Complete recovery of the ozone hole over Antarctica is expected around the year 2065.
Why does the ozone hole only happen in Antarctica and not elsewhere?
The answer to this lies in the special meteorological conditions in the Antarctic stratosphere, 15-25 km above the Earth’s surface, where temperatures during the winter can drop to below -80°C and even below -90°C.
At such low temperatures clouds can form in the stratosphere even though one usually never finds clouds at this altitude as the amount of water vapour there is very low. These polar stratospheric clouds can develop in the Arctic but occur more often in the Antarctic because of its colder temperatures.
A chemical reaction unique to these clouds takes place among the particles from ozone-depleting substances stuck to their surface. These chemical compounds increase roughout the polar night (which occurs from May to August over a large part of Antarctica).

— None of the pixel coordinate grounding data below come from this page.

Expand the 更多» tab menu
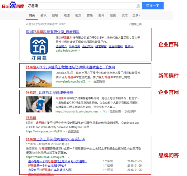Viewport: 187px width, 176px height. (x=136, y=15)
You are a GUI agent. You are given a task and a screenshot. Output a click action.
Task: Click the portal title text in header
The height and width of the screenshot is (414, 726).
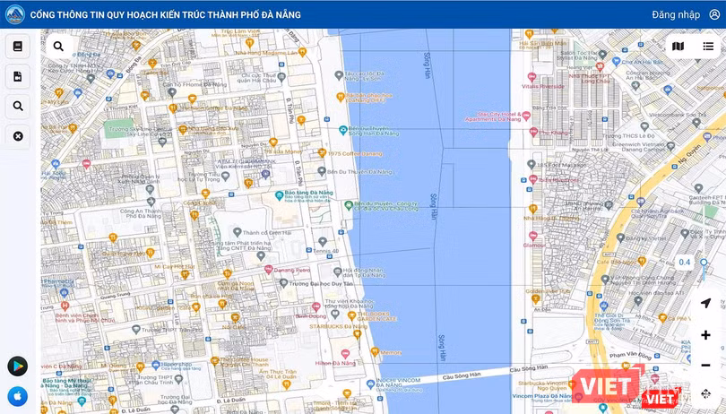tap(166, 15)
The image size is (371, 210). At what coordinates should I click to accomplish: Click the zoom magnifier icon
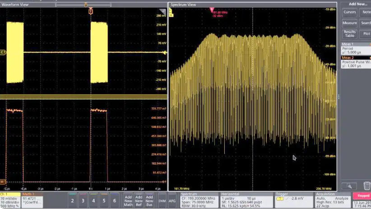349,186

When the sun comes back to Antarctica at the end of August each year, the chemicals react with the sunlight, dramatically destroying ozone and creating the ozone hole between September and November each year over Antarctica.
The manmade gases that cause the ozone hole are also potent greenhouse gases. Removing these gases from the atmosphere is both a measure for repairing the ozone hole and a measure against climate change.
In fact, the ban of ozone-depleting substances has been one of the most important measures so far against climate change.